We can remove profane words. A file with profane words has already been downloaded locally.
proflist <- scan("profanity_list.txt", what="")
dfm.noprofanity <- dfm(corpus.all, remove = c(proflist))
wc.noprofanity <- getwc(dfm.noprofanity)
wc.profanity <- wc.all - wc.noprofanity
wc.profanity
## blog news twit
## 26443 9150 137850
From this data, twitter users are more profane than on other media.
dfm.nopun <- dfm(corpus.all, remove_punct = T, remove_numbers = T, remove_separators = T,
remove = c(proflist))
wc.nopun <- getwc(dfm.nopun)
topfeatures.nopun <- topfeatures(dfm.nopun, 20)
topfeatures.nopun
## the to a and of i in for is
## 3604592 2117364 1836267 1800544 1473181 1306250 1262582 884585 822494
## you that it on with my na was at
## 776799 760898 699970 653700 550084 486497 476976 466440 459849
## be have
## 423970 412184
dfm.nostop <- dfm(corpus.all, remove_punct = T, remove_numbers = T,remove_separators = T,
remove = c(stopwords("english"), proflist))
topfeatures.nostop <- topfeatures(dfm.nostop, 20)
wc.nostop <- getwc(dfm.nostop)
topfeatures.nostop
## na just said one like can get time new good
## 476976 247627 242483 218769 213320 191906 185902 167965 156514 150006
## now day love know people go back see great first
## 146297 141700 137087 128968 119301 115294 114347 111689 106293 103717
textplot_wordcloud(dfm.nostop, min.freq=100000, random.order=F, rot.per=0.25, colors=RColorBrewer::brewer.pal(8,"Dark2"))
We need to clean the data some more, like removing “na”, but that’s a task for another milestone.
barcolumns <- c("All words", "No profanity", "No punctuations", "No stop words")
wc.sums <- c(sum(wc.all), sum(wc.noprofanity), sum(wc.nopun), sum(wc.nostop))
wc.sums <- wc.sums/1024^2
names(wc.sums) <- barcolumns
barplot(wc.sums, col = c("red","blue","green","yellow"),
main="Corpus word count after cleaning", ylab = "in millions")
We can create ngrams which is a frequency matrix of commonly occuring sequence of words in our corpus.
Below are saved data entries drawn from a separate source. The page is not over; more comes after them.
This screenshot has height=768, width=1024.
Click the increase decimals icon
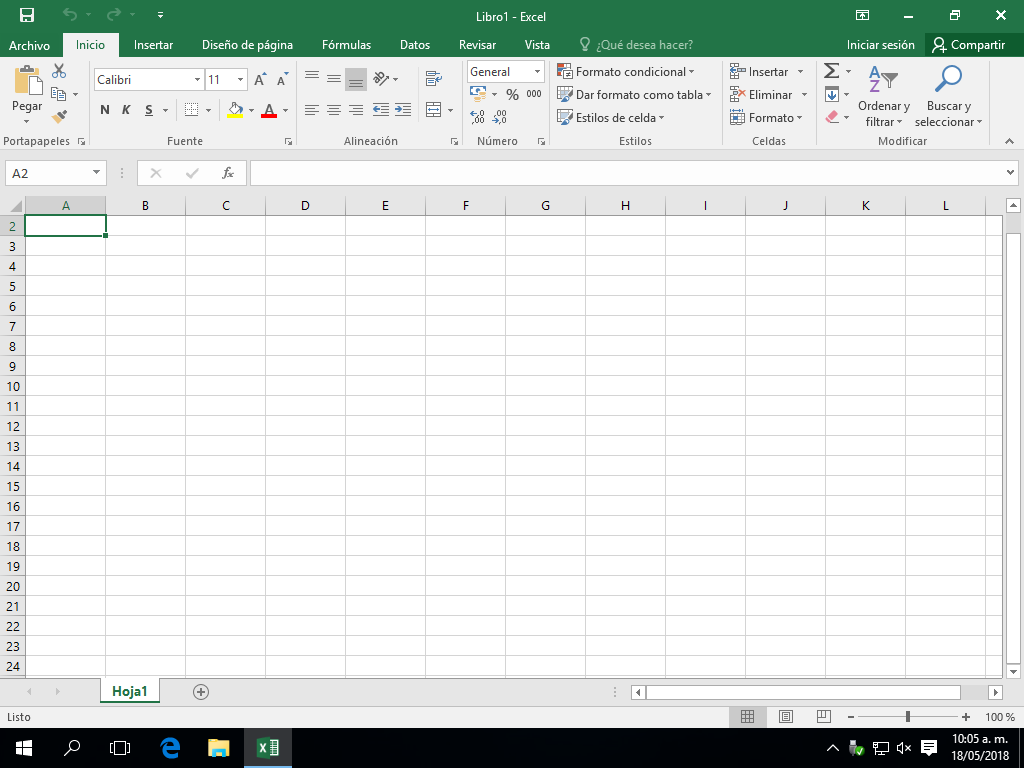click(478, 117)

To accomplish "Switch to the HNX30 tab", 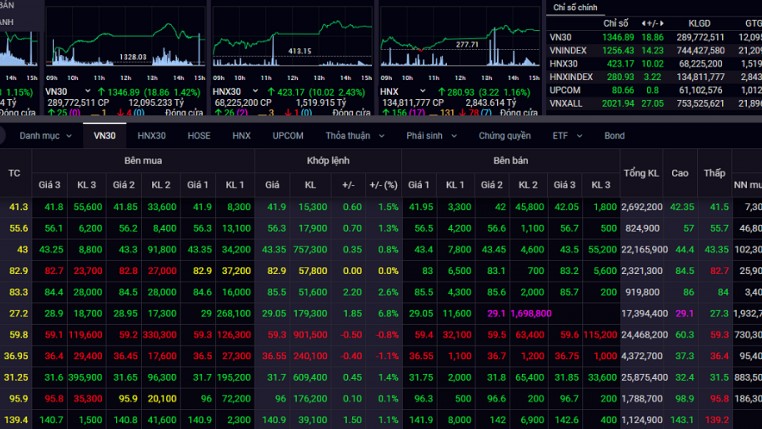I will tap(151, 136).
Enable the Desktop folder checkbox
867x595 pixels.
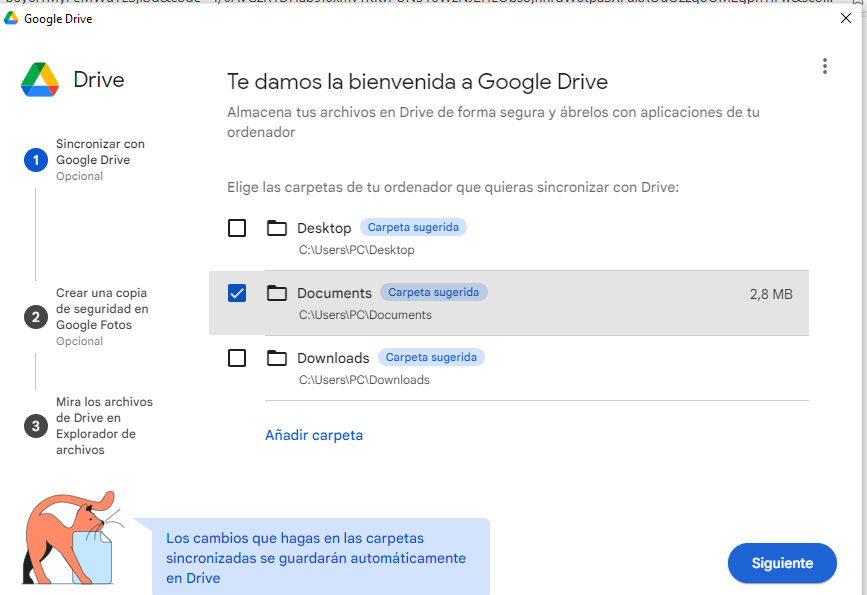[x=237, y=228]
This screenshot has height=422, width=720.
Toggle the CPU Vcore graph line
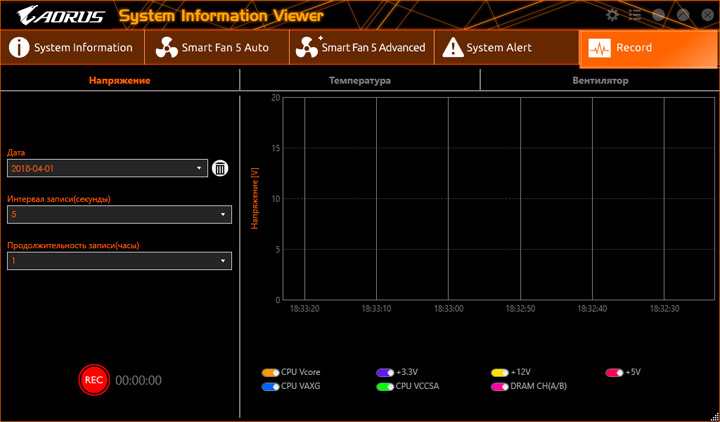270,372
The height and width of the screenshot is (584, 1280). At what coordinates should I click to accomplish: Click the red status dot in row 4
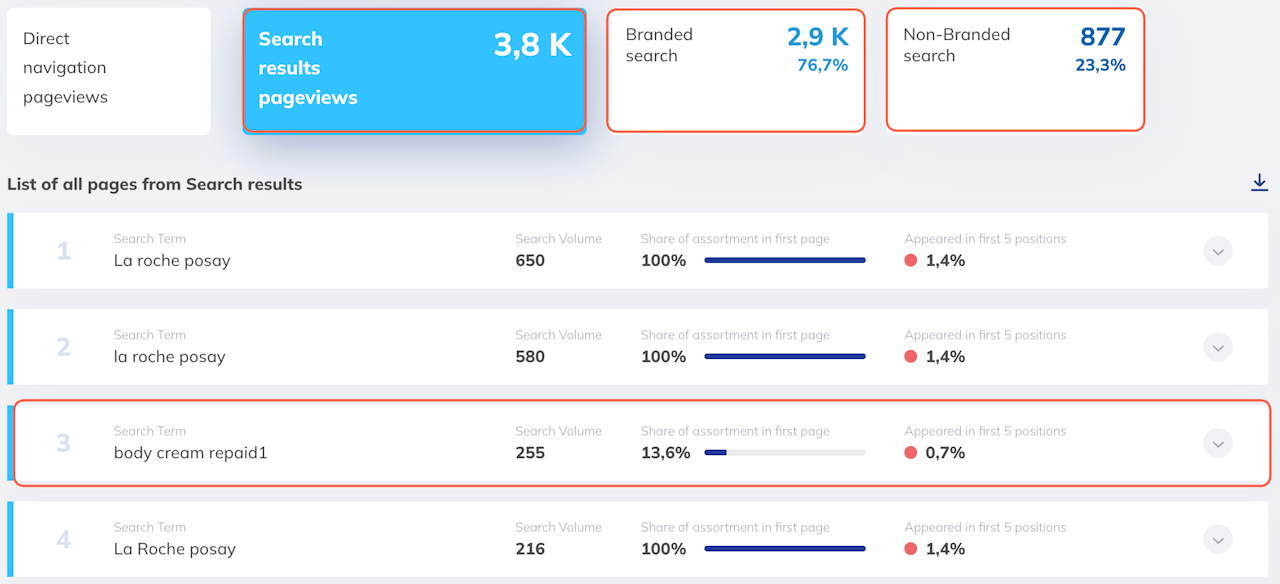(x=911, y=549)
Once this matrix is available, in our final implementation of the capstone, we can look for commonly occuring words. The quanteda package makes this extremely easy.
# Memory & runtime issue: have to save nfgram2.dfm and load for knitr
#ngram2 <- tokens(corpus.all, what="word", ngrams=2L, remove_punct=T)
#ngram2.dfm <- dfm(ngram2)
load("ngram2.dfm")
barplot(topfeatures(ngram2.dfm/1000, 20), las=2, main ="Histogram of Top 2-grams in database", ylab = "(in thousands)", col="green")
rm(ngram2.dfm)
# Memory & runtime issue: have to save ngram3.dfm and load for knit
#ngram3 <- tokens(corpus.all, what="word", ngrams=3L, remove_punct=T)
#ngram3.dfm <- dfm(ngram3)
load("ngram3.dfm")
barplot(topfeatures(ngram3.dfm/1000, 20), las=2, main ="Histogram of Top 3-grams in database", ylab = "(in thousands)", col="green")
rm(ngram3.dfm)
At the time of completing this assignment, creating ngram4 runs out of memory on my comoputer. I will figure out a solution in the future.